Sunday, August 25, 2013

Major General Ulysses S. Grant to President Abraham Lincoln, August 23, 1863

Cairo Illinois
August 23d 1863.
His Excellency
A. Lincoln
President of the United States,

Sir:

Your letter of the 9th inst. reached me at Vicksburg just as I was about starting for this place. Your letter of the 13th of July was also duly received.

After the fall of Vicksburg I did incline very much to an immediate move on Mobile. I believed then the place could be taken with but little effort, and with the rivers debouching there, in our possession, we would have such a base to opperate from on the very center of the Confederacy as would make them abandon entirely the states bound West by the Miss. I see however the importance of a movement into Texas just at this time.

I have reinforced Gen. Banks with the 13th Army corps comprising ten Brigades of Infantry with a full proportion of Artillery.

I have given the subject of arming the negro my hearty support. This, with the emancipation of the negro, is the heavyest blow yet given the Confederacy. The South care a great deal about it and profess to be very angry. But they were united in their action before and with the negro under subjection could spare their entire white population for the field. Now they complain that nothing can be got out of their negroes.

There has been great difficulty in getting able bodied negroes to fill up the colored regiments in consequence of the rebel cavalry runing off all that class to Georgia and Texas. This is especially the case for a distance of fifteen or twenty miles on each side of the river. I am now however sending two expeditions into Louisiana, one from Natchez to Harrisonburg and one from Goodrich's Landing to Monroe, that I expect will bring back a large number. I have ordered recruiting officers to accompany these expeditions. I am also moving a Brigade of Cavalry from Tennessee to Vicksburg which will enable me to move troops to a greater distance into the interior and will facilitate materially the recruiting service.
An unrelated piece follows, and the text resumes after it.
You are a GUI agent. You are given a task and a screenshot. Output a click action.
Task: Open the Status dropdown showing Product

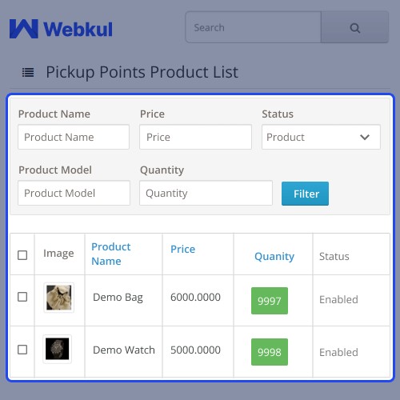point(321,137)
Gen. Thomas is now with me and you may rely on it I will give him all the aid in my power. I would do this whether the arming the negro seemed to me a wise policy or not, because it is an order that I am bound to obey and do not feel that in my position I have a right to question any policy of the Government. In this particular instance there is no objection however to my expressing an honest conviction. That is, by arming the negro we have added a powerful ally. They will make good soldiers and taking them from the enemy weaken him in the same proportion they strengthen us. I am therefore most decidedly in favor of pushing this policy to the enlistment of a force sufficient to hold all the South falling into our hands and to aid in capturing more.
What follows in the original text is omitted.